Estas antiguas resonancias brotan, por encima de los siglos, en la literatura hispanoamericana actual y encontramos su filosofía en Miguel Ángel Asturias, Alejo Carpentier, García Márquez o Juan Rulfo, entre otros. Sí, está presente en ellos, como bien lo observa Bellini, el influjo de Valle-Inclán, de Quevedo y del surrealismo, pero hay como una vuelta al mundo mágico precolombino en poetas y novelistas y que se combina felizmente con lo español y lo europeo. Sería este todo un tema para futuras reflexiones. ¿Hasta qué punto el retorno –como el retorno humanista en Italia por encima de la Edad Media cristiana- ha sido libertador? O, en otras palabras: ¿Cuál puede ser el destino de los trescientos millones de hispanohablantes una vez liberados del catolicismo y de lo español y entregados a la libertad mágica de sus comienzos? ¿No es más bien incaico o azteca el presidente de El otoño del patriarca? ¿No era mejor el Paraguay de los jesuitas que el de los demócratas seudoeuropeos? ¿Cuál ha sido el factor o los factores que han determinado un cambio profundo, y no para bien, de los pueblos hispanoamericanos durante el siglo XIX? ¿Tiene razón Sarmiento en su Facundo, criticando la herencia española, o José Hernández en Martín Fierro, alabándola? ¿Y cuál[es], por fin, han sido los frutos de las llamadas revoluciones, como la mejicana, hundiendo a todo un pueblo en la miseria y las tinieblas precolombinas?

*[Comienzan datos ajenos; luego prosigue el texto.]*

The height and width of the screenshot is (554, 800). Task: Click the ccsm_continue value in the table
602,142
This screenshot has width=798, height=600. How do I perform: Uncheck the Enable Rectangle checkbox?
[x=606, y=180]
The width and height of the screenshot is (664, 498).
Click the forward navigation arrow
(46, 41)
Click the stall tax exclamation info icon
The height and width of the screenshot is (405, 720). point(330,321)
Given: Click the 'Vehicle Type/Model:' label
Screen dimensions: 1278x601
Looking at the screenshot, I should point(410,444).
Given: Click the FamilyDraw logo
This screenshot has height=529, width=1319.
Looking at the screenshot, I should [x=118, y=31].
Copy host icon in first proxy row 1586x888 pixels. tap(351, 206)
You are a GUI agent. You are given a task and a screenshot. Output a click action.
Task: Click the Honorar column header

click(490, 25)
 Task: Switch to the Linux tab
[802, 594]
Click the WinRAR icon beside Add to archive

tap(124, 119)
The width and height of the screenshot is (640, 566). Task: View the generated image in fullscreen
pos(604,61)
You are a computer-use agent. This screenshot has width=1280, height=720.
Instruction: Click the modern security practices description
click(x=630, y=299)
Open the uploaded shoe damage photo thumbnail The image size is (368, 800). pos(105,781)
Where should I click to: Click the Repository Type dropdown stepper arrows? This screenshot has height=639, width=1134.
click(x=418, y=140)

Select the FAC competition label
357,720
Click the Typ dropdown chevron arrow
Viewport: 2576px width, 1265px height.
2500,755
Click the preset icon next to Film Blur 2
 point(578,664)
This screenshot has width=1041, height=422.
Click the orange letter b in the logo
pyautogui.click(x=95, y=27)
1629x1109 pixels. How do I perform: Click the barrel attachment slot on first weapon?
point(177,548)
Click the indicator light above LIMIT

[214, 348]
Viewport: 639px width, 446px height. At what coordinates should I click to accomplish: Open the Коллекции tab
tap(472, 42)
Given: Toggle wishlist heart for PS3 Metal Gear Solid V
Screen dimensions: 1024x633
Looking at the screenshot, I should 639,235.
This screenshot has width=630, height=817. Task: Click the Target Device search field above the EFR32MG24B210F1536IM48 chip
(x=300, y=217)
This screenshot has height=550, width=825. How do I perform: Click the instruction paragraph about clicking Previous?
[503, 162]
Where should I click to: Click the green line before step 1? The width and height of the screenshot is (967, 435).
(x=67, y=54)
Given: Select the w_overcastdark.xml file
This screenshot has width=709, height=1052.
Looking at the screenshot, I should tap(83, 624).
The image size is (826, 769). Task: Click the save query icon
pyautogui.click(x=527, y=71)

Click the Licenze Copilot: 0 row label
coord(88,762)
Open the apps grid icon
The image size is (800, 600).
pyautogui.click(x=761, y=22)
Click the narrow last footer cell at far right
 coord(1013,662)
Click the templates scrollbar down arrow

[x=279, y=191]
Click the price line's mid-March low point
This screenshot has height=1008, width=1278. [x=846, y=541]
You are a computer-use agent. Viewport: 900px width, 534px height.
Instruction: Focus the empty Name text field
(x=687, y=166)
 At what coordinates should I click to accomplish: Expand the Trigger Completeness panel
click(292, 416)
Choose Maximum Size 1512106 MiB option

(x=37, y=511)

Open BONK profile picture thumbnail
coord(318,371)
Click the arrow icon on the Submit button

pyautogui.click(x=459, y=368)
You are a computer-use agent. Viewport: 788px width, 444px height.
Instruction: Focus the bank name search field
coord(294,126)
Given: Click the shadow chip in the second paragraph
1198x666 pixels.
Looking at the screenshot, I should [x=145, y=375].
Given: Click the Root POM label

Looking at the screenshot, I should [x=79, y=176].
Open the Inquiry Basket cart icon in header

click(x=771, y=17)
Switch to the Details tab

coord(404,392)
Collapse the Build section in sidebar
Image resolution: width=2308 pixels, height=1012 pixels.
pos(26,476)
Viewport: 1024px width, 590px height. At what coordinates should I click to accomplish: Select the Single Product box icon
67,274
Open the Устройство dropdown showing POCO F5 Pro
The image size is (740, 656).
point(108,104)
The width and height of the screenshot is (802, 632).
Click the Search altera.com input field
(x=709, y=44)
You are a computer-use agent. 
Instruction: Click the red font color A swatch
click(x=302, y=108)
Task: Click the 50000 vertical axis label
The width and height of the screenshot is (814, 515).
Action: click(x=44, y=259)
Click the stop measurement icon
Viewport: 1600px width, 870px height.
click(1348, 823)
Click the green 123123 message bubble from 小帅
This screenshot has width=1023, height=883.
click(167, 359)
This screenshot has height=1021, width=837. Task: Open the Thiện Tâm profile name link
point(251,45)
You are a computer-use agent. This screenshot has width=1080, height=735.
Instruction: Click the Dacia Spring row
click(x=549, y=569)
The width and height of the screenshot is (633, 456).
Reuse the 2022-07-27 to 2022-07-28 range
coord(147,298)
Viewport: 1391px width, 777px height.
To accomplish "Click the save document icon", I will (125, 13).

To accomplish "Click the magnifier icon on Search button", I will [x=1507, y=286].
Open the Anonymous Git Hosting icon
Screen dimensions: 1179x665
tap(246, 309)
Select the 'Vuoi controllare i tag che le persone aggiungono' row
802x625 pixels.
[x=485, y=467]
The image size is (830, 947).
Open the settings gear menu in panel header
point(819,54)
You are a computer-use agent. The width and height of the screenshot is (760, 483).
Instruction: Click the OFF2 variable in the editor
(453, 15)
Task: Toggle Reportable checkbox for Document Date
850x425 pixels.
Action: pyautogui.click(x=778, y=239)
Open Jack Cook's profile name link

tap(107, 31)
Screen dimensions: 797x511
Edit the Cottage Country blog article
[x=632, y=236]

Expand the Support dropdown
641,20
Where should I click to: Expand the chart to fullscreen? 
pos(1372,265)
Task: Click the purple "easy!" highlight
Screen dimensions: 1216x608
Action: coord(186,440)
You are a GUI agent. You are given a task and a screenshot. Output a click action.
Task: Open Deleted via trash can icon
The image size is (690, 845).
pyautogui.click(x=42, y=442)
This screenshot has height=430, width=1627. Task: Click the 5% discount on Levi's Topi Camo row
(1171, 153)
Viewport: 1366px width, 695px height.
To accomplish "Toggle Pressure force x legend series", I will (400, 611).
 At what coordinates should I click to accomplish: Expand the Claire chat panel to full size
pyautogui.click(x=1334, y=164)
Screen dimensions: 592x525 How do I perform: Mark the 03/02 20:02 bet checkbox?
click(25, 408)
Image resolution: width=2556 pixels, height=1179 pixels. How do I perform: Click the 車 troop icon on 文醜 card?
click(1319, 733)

La falta general de una elite política, ante la presencia de una elite intelectual de primera magnitud, capaz de enderezar el destino de los argentinos, por ejemplo, puede achacarse al Renacimiento humanista, para no llamarlo de otra manera, que ha desencializado la psique de todos los pueblos hispanoamericanos y, de manera espectacular, a los argentinos. El colonialismo no ha sido aún desterrado y es posible afirmar, a través de los acontecimientos actuales, que, en realidad, ha empezado a comienzos del siglo XIX, en el mismo momento de la independencia. La literatura hispanoamericana, bajo sus aspectos más grandiosos y a través de sus novelas más desgarradoras y auténticas, no serían sino el espejo de esta tragedia.